Vortrag im Rahmen einer Veranstaltung der Johannes-Rau-Gesellschaft in der Vertretung des Landes Nordrhein-Westfalen beim Bund am 11. September 2024
Meine lieben Freundinnen und Freunde,
um es gleich vorwegzunehmen: Das, was ich Ihnen heute vortragen möchte, ist weder verklärende Nostalgie noch der Versuch eines intellektuellen Beitrags zur nordrhein-westfälischen Geschichtsschreibung – hier in der Vertretung des Bundeslandes, dessen Ministerpräsident Johannes Rau fast 20 Jahre war.
Mein Bedürfnis, 20 Jahre nach dem Ende seiner Amtszeit als Bundespräsident und fast 19 Jahre nach seinem Tod hier in Berlin über das Politikverständnis Johannes Raus zu sprechen, hat zwei aktuelle Anlässe.
Der erste eher technisch-organisatorische ist, dass ein erweiterter Kreis um politische Weggefährten Johannes Raus im Januar dieses Jahres die Gründung der Johannes-Rau-Gesellschaft vollzogen haben. Wir meinen, aus gutem Grund.
„Die Johannes Rau-Gesellschaft möchte“ – so steht es auf deren Website – „das Politikverständnis und den Politikstil, die Grundüberzeugungen und die praktische Politik von Johannes Rau für aktuelle politische Debatten fruchtbar machen… Das gilt für die noch wachsende Bedeutung gleicher Bildungschancen, für das gute Miteinander unterschiedlicher Kulturen, für die Rolle von Kunst und Kultur in einer Welt, die sich immer schneller verändert, für den Ausgleich unterschiedlicher Interessen, für die friedliche Lösung von Konflikten zwischen Völkern und Staaten, aber auch im eigenen Land.“
Wer Johannes Rau persönlich erlebt hat, weiß, dass es in jedem der genannten Themenfelder beredte Beispiele dafür gibt, wie er sehr sensible Themen, die – wie man heute sagen würde – Wut- und Empörungspotenzial enthielten, moderiert und (das ist manch einem kritischen Begleiter entfallen) durch seine Art einer Lösung zugeführt, ja sogar Weichen gestellt hat.

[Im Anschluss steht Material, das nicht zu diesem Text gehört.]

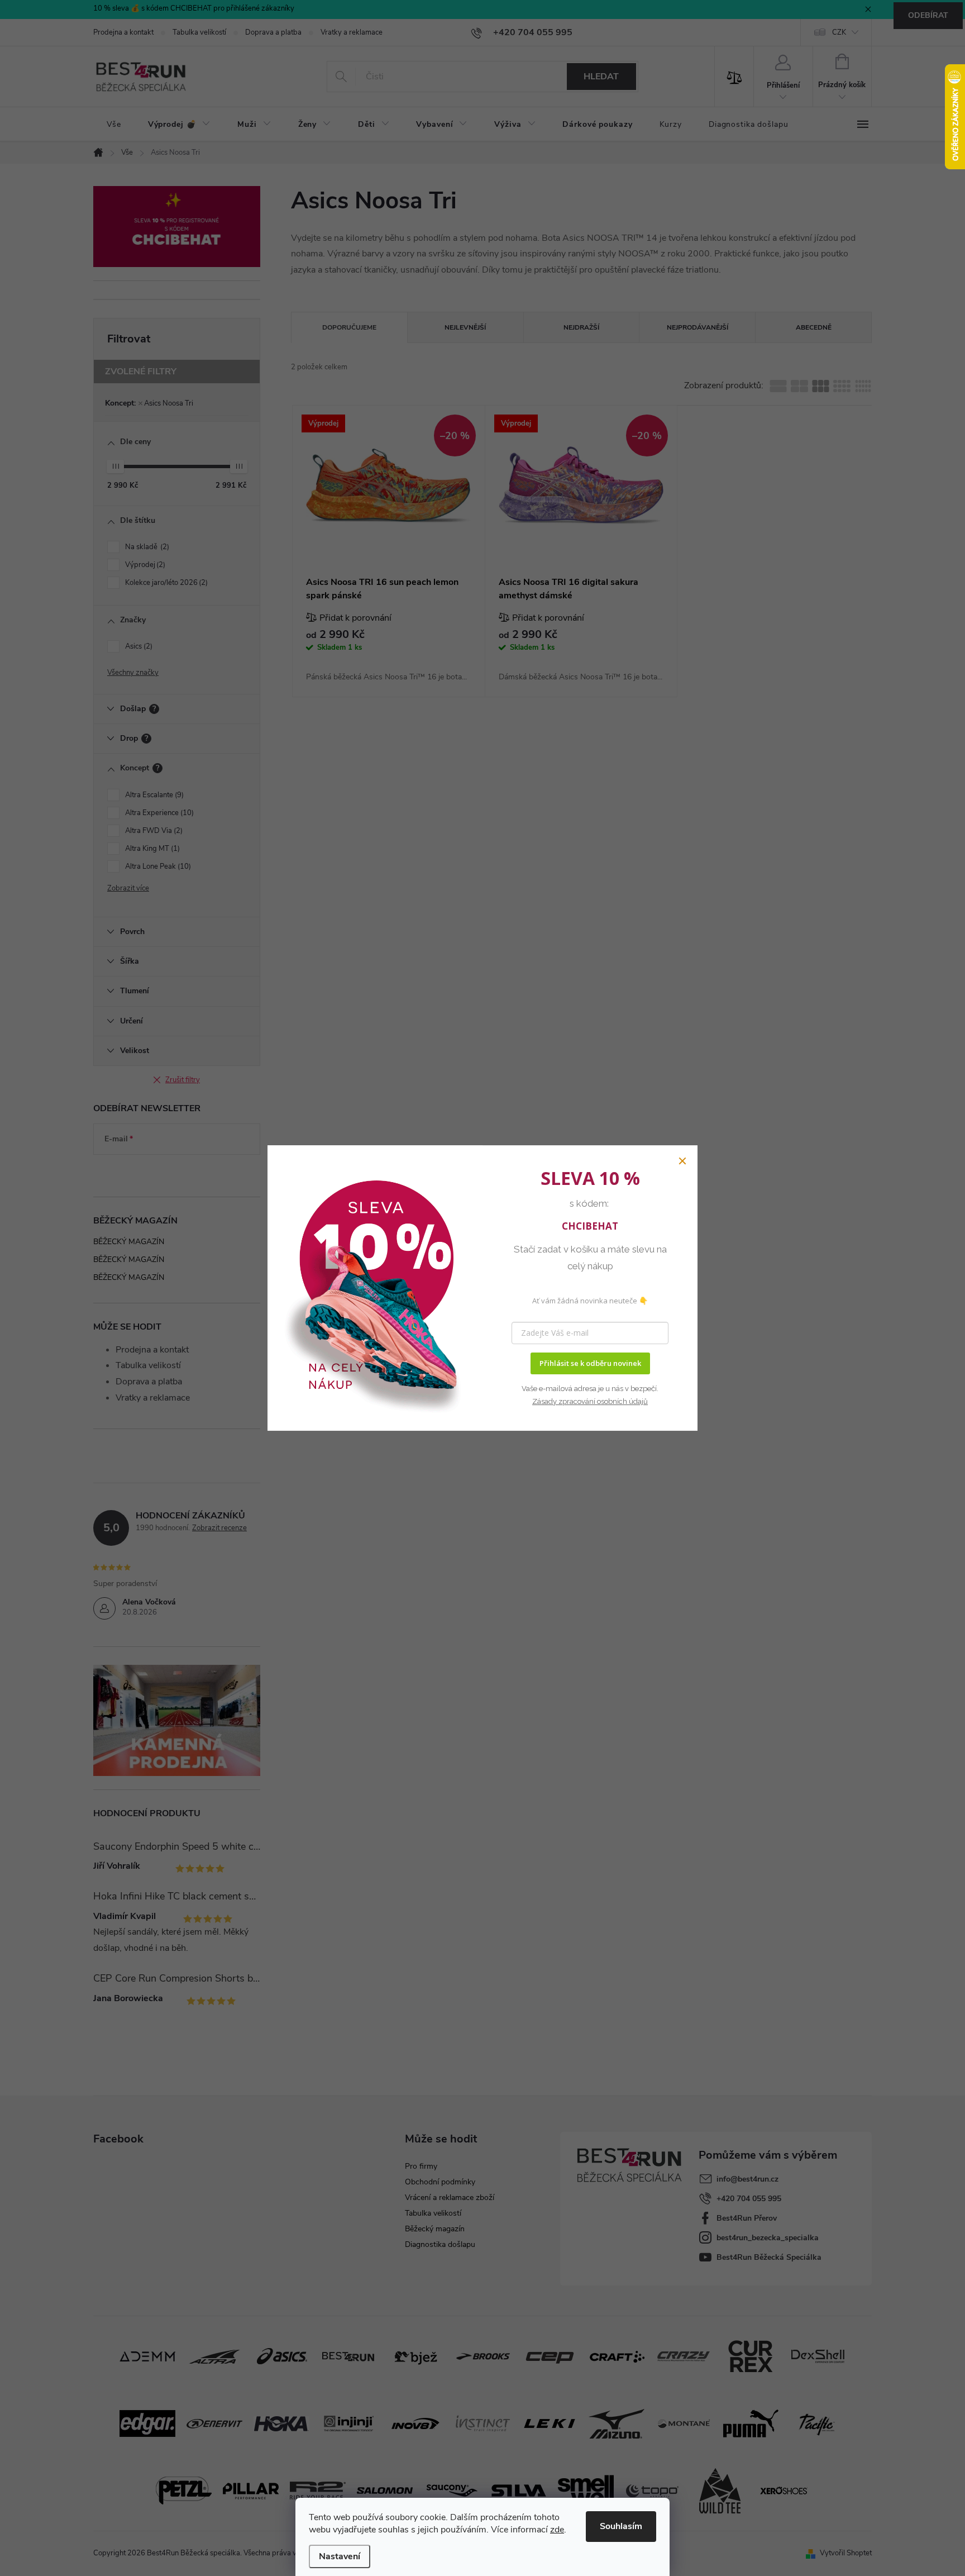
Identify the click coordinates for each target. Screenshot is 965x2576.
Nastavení (339, 2556)
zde (557, 2529)
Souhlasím (621, 2526)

Der zweite Anlass ist ungleich gewichtigerer: Wir fallen von einem Tiefpunkt des Vertrauens in die Politik und die politisch Handelnden auf den nächsten. Tiefs, die wir für überwunden gehalten haben. Nimmt man als Maßstab dafür Wahlumfragen und den Ausgang der jüngsten Landtagswahlen, dann trifft es derzeit die SPD besonders hart. Aber es ist beileibe kein Befund, der sich allein auf die Kanzlerpartei bezieht. Wir erleben eine Form der politischen Vorteilssuche, die nicht dadurch geprägt ist, dass man einen Wettlauf gewinnen will, indem man schneller läuft als die anderen, sondern indem man die anderen zum Straucheln bringt, um als Erster durchs Ziel zu gehen.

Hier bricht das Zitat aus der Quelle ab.